◆ **What you will do**
Lay out every line of the listing below as a numbered list, leaving out any blank lines.

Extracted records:
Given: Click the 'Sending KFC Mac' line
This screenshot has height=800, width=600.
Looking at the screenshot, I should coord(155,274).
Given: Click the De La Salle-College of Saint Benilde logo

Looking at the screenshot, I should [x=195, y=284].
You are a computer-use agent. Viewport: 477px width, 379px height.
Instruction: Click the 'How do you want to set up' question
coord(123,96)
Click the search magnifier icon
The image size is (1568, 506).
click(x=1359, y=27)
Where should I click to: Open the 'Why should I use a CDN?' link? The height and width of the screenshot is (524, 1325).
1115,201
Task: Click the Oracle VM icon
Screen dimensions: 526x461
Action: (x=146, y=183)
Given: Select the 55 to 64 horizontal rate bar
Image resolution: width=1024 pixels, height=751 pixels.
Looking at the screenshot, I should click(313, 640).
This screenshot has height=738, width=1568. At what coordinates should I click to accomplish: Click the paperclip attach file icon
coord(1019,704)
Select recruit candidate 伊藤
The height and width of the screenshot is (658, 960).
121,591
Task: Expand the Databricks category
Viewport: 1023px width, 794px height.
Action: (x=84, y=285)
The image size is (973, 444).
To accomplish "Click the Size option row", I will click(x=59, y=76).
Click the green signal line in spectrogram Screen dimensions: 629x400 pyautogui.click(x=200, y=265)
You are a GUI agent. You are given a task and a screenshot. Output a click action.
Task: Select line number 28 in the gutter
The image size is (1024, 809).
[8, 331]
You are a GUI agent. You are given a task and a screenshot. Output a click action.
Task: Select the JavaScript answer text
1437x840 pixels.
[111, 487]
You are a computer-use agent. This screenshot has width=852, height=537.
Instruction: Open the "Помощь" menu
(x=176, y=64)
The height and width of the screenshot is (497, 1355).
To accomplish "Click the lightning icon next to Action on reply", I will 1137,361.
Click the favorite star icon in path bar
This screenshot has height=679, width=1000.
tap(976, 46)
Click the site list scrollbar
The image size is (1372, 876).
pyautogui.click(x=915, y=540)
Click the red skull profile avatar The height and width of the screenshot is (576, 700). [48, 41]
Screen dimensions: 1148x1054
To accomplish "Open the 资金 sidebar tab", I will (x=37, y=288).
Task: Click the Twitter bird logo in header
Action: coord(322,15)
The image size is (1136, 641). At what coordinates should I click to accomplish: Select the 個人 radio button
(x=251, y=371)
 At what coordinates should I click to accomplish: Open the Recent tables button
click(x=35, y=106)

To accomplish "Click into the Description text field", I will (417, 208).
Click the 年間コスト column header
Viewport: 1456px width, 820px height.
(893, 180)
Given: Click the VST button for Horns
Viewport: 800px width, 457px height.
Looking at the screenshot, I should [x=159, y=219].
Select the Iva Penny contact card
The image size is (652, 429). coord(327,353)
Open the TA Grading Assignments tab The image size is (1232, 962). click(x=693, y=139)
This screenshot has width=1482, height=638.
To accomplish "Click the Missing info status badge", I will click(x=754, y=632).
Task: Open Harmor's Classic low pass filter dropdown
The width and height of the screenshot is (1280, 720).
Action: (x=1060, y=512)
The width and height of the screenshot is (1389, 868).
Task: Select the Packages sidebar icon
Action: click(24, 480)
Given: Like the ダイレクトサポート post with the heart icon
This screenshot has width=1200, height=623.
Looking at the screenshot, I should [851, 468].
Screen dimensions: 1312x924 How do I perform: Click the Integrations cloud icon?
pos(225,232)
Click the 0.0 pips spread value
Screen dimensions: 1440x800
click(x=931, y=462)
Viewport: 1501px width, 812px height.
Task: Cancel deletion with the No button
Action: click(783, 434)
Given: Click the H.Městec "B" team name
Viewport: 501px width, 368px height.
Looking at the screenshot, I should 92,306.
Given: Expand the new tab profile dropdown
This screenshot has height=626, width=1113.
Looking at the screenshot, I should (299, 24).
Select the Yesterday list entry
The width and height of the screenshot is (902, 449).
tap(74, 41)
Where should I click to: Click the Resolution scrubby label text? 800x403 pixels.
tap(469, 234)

◆ **Exercise result**
1. Given: Click the 'Sending KFC Mac' line
2. This screenshot has height=800, width=600.
3. Looking at the screenshot, I should coord(155,274).
4. Given: Click the De La Salle-College of Saint Benilde logo
5. Looking at the screenshot, I should [x=195, y=284].
6. You are a computer-use agent. Viewport: 477px width, 379px height.
7. Instruction: Click the 'How do you want to set up' question
8. coord(123,96)
9. Click the search magnifier icon
10. The image size is (1568, 506).
11. click(x=1359, y=27)
12. Where should I click to: Open the 'Why should I use a CDN?' link? The height and width of the screenshot is (524, 1325).
13. 1115,201
14. Task: Click the Oracle VM icon
15. Screen dimensions: 526x461
16. Action: (x=146, y=183)
17. Given: Select the 55 to 64 horizontal rate bar
18. Image resolution: width=1024 pixels, height=751 pixels.
19. Looking at the screenshot, I should click(313, 640).
20. This screenshot has height=738, width=1568. At what coordinates should I click to accomplish: Click the paperclip attach file icon
21. coord(1019,704)
22. Select recruit candidate 伊藤
23. The height and width of the screenshot is (658, 960).
24. 121,591
25. Task: Expand the Databricks category
26. Viewport: 1023px width, 794px height.
27. Action: (x=84, y=285)
28. The image size is (973, 444).
29. To accomplish "Click the Size option row", I will click(x=59, y=76).
30. Click the green signal line in spectrogram Screen dimensions: 629x400 pyautogui.click(x=200, y=265)
31. You are a GUI agent. You are given a task and a screenshot. Output a click action.
32. Task: Select line number 28 in the gutter
33. The image size is (1024, 809).
34. [8, 331]
35. You are a GUI agent. You are given a task and a screenshot. Output a click action.
36. Task: Select the JavaScript answer text
37. 1437x840 pixels.
38. [111, 487]
39. You are a computer-use agent. This screenshot has width=852, height=537.
40. Instruction: Open the "Помощь" menu
41. (x=176, y=64)
42. The height and width of the screenshot is (497, 1355).
43. To accomplish "Click the lightning icon next to Action on reply", I will 1137,361.
44. Click the favorite star icon in path bar
45. This screenshot has height=679, width=1000.
46. tap(976, 46)
47. Click the site list scrollbar
48. The image size is (1372, 876).
49. pyautogui.click(x=915, y=540)
50. Click the red skull profile avatar The height and width of the screenshot is (576, 700). [48, 41]
51. Screen dimensions: 1148x1054
52. To accomplish "Open the 资金 sidebar tab", I will (x=37, y=288).
53. Task: Click the Twitter bird logo in header
54. Action: coord(322,15)
55. The image size is (1136, 641). At what coordinates should I click to accomplish: Select the 個人 radio button
56. (x=251, y=371)
57.  At what coordinates should I click to accomplish: Open the Recent tables button
58. click(x=35, y=106)
59. To accomplish "Click into the Description text field", I will (417, 208).
60. Click the 年間コスト column header
61. Viewport: 1456px width, 820px height.
62. (893, 180)
63. Given: Click the VST button for Horns
64. Viewport: 800px width, 457px height.
65. Looking at the screenshot, I should [x=159, y=219].
66. Select the Iva Penny contact card
67. The image size is (652, 429). coord(327,353)
68. Open the TA Grading Assignments tab The image size is (1232, 962). click(x=693, y=139)
69. This screenshot has width=1482, height=638.
70. To accomplish "Click the Missing info status badge", I will click(x=754, y=632).
71. Task: Open Harmor's Classic low pass filter dropdown
72. The width and height of the screenshot is (1280, 720).
73. Action: (x=1060, y=512)
74. The width and height of the screenshot is (1389, 868).
75. Task: Select the Packages sidebar icon
76. Action: click(24, 480)
77. Given: Like the ダイレクトサポート post with the heart icon
78. This screenshot has width=1200, height=623.
79. Looking at the screenshot, I should [851, 468].
80. Screen dimensions: 1312x924 How do I perform: Click the Integrations cloud icon?
81. pos(225,232)
82. Click the 0.0 pips spread value
83. Screen dimensions: 1440x800
84. click(x=931, y=462)
85. Viewport: 1501px width, 812px height.
86. Task: Cancel deletion with the No button
87. Action: click(783, 434)
88. Given: Click the H.Městec "B" team name
89. Viewport: 501px width, 368px height.
90. Looking at the screenshot, I should 92,306.
91. Given: Expand the new tab profile dropdown
92. This screenshot has height=626, width=1113.
93. Looking at the screenshot, I should (299, 24).
94. Select the Yesterday list entry
95. The width and height of the screenshot is (902, 449).
96. tap(74, 41)
97. Where should I click to: Click the Resolution scrubby label text? 800x403 pixels.
98. tap(469, 234)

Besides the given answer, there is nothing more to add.